Muchos pensarán que estoy mintiendo, pero así
era: cada vez que cubría sus hombros desaparecía
sin dejar rastro alguno, tanto así, que acostumbraba
divertirse tornándose invisible de cuando en cuando.
Se escabullía por ahí y tomaba algún
pastel que estuviera enfriándose en alguna ventana
o se escondía de su mamá cuando sabía
que iban a regañarla. Otras tantas veces olvidaba
que estaba con la manta puesta y se dormía bajo un
árbol, cansada de sus andanzas. Cuando despertaba
y volvía a casa saludaba a algún campesino
amigo que trabajaba los campos de trigo y casi le mataba
del espanto, entonces, riendo en silencio corría
hasta un lugar seguro y allí se despojaba de su manta.
Podría decirse que era feliz, como poca gente puede
decirlo, tenía todo lo que una muchacha podía
desear, sobre todo por su tesoro más importante,
que era aquel objeto. La había comprado a un viejo
que vendía cosas antiguas y que hacía unos
meses había visitado la comarca, sólo le había
costado unas manzanas que acababa de recolectar aquella
mañana, pues no tenía dinero. Cuando se la
ofreció el anciano no creyó sus palabras,
es más, el aspecto de aquel hombre, cubierto por
una gruesa capa azul y con un sombrero de alas anchas cubriendo
su cabeza encanecida, le había atemorizado un poco.

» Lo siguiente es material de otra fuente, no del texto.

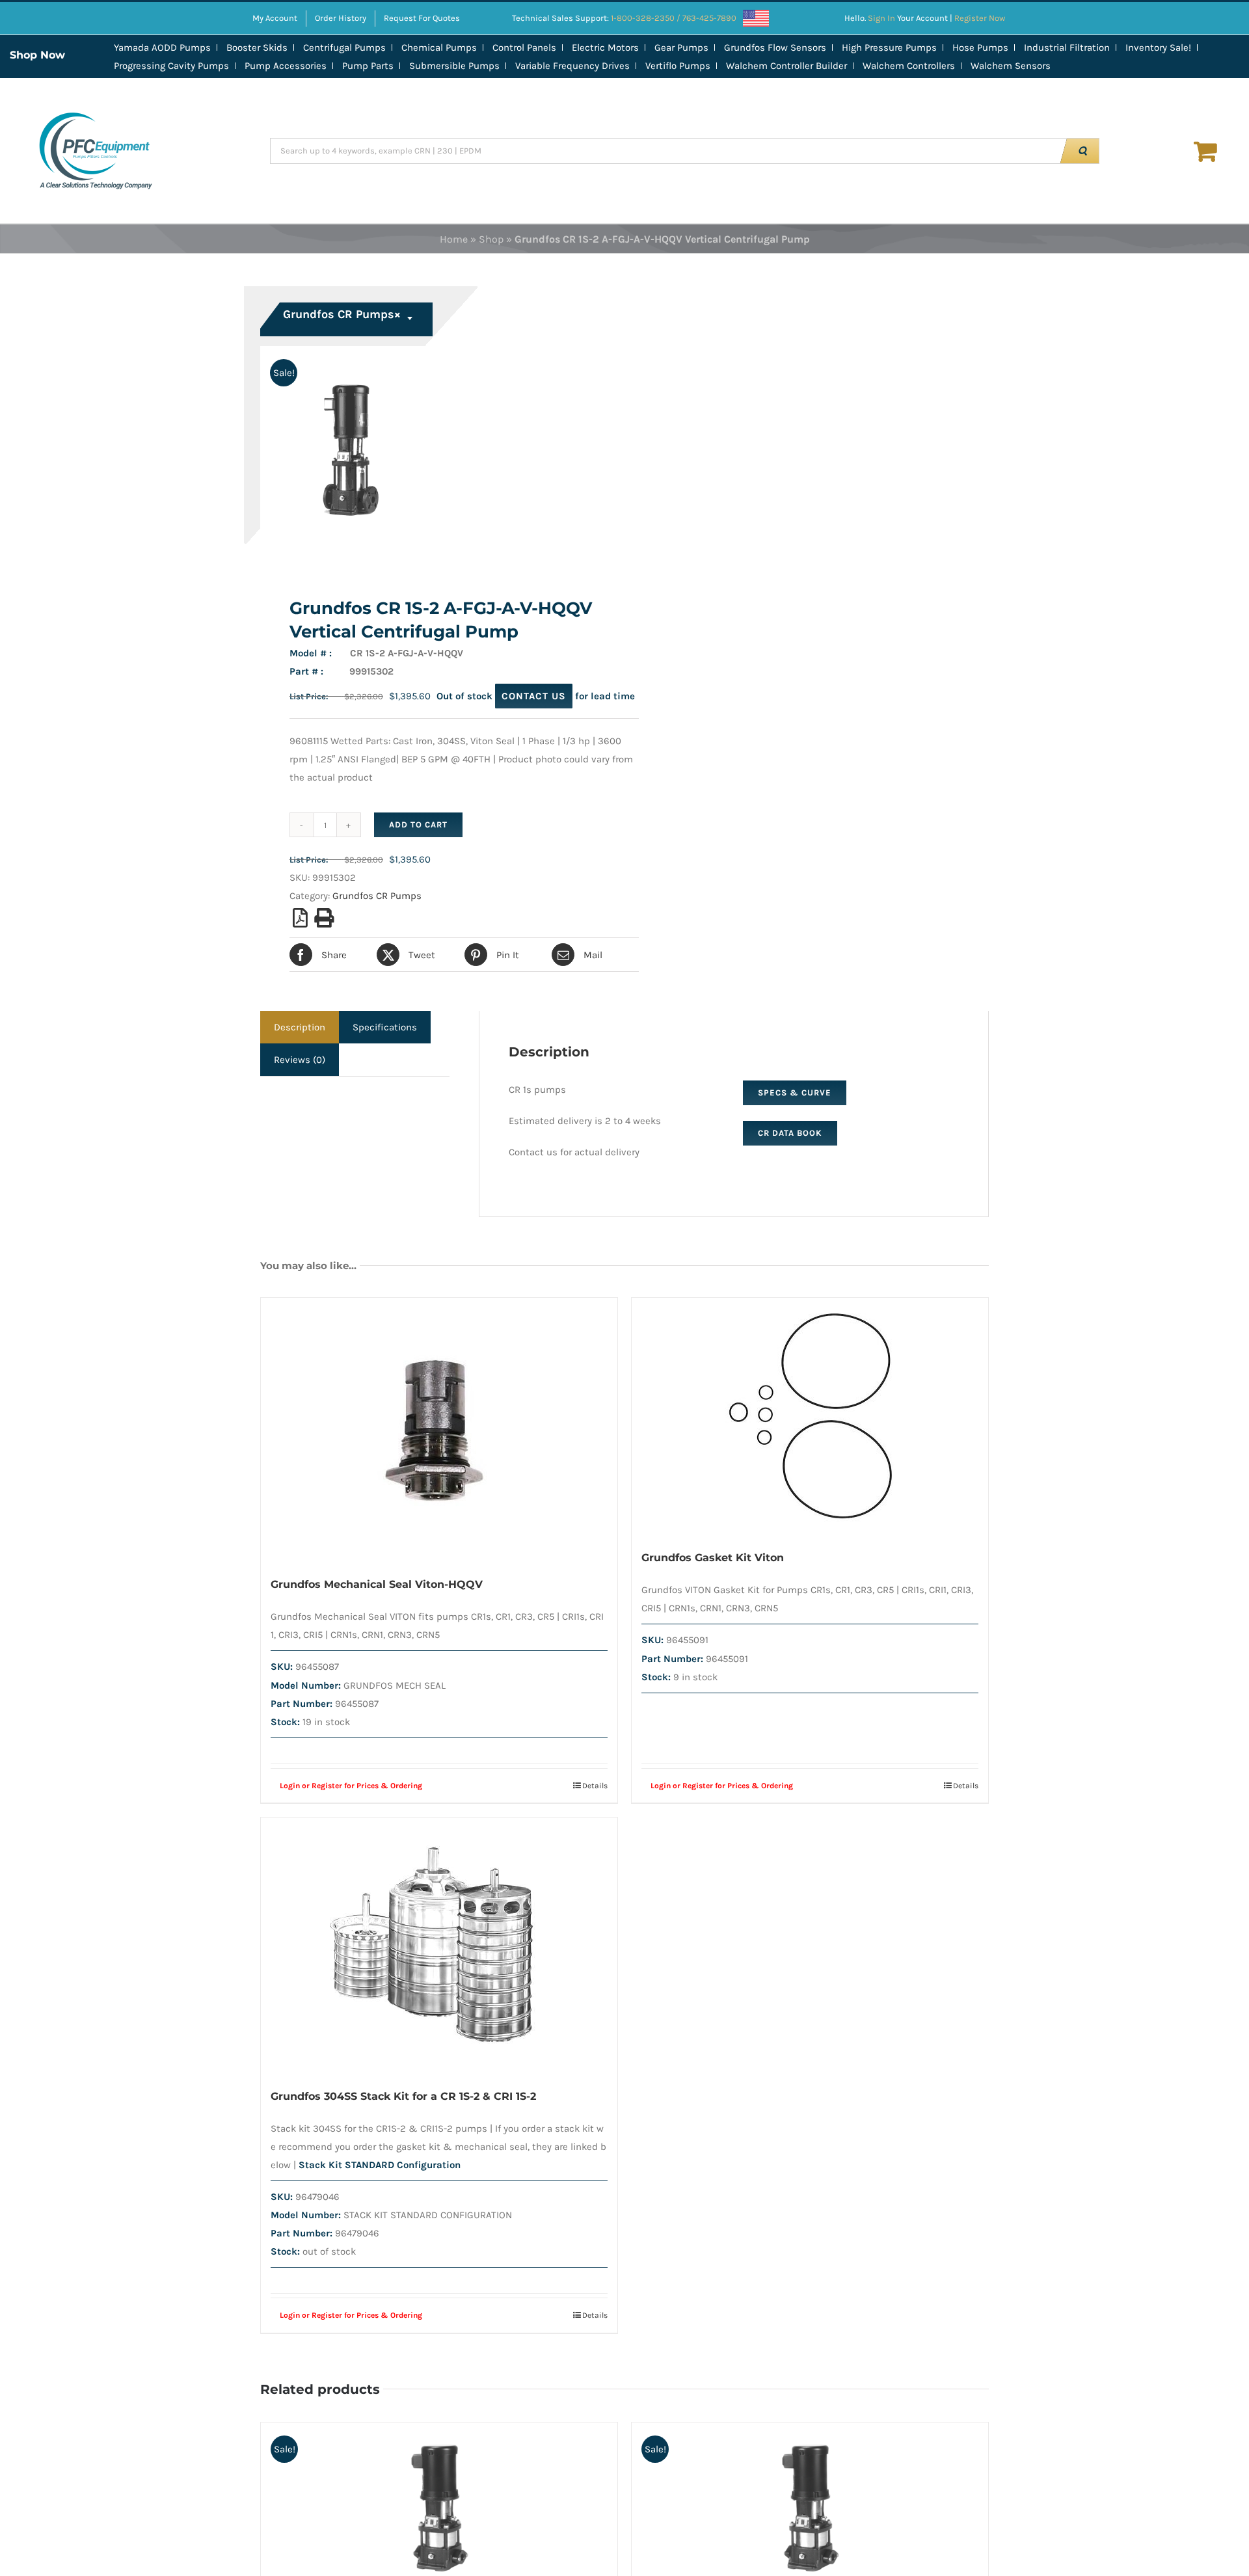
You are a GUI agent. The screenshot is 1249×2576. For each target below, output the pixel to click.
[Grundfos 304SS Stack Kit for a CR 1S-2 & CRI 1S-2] (439, 1946)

No se había atrevido a mirar con insistencia, pero
le pareció que a abundancia de males, le faltaba
el ojo izquierdo.
Como decía, no creyó mucho en sus palabras,
pero supuso que el anciano había viajado mucho, pues
su ropa estaba cubierta de polvo y debía tener hambre
y sed. Entonces le había ofrecido las manzanas y
el hombre las había aceptado.
Ahora la manta era su mayor tesoro, y no le había
contado a nadie que la poseía ¿Cómo
hacerlo?, ¡si hubieran intentado quitársela
de inmediato! Y sobre todo, ¡a veces es tan necesario
desaparecer!.
Fue una tarde como otras tantas cuando se puso su manta
y se dirigió a una fuente que manaba en el bosque.
Iba a lavar sus cabellos y peinarlos, para luego darse un
baño tras un día agotador. Acostumbraba ir
a aquel lugar oculta con su manta, de forma que nadie la
pudiera seguir. Sabía muy bien que algunos muchachos
y otros no tan jóvenes ya no dirigían sobre
ella miradas inocentes, sino que veían florecer en
su cuerpo a una mujer: si la hubieran visto ir a la fuente,
seguro que más de alguno habría caminado tras
sus huellas para ocultarse tras los arbustos y así
mirarla en silencio.
Con la certeza de no ser observada, descorrió la
amarra que afirmaba su camisón, el que cayó
suavemente sobre sus blancas caderas, dejando sus senos
al descubierto. Trabajosamente abrió uno a uno los
broches que sujetaban su vestido café. De haberla
visto, sin duda los mirlos habrían cantado a su belleza
perfecta, y los árboles, abatidos, habrían
reverenciado su belleza.
Lentamente entró en el agua, la frialdad recorrió
su piel, tornándola lívida y ruborizando sus
mejillas. Sólo una vez que ya la mitad de su cuerpo
estuvo bajo el agua se quitó la manta y la arrojó
a un costado. Había traído una jarra con un
bálsamo de miel y huevos que había preparado
la noche anterior. Con él, acarició su cuerpo
con sus manos y se sumergió completamente..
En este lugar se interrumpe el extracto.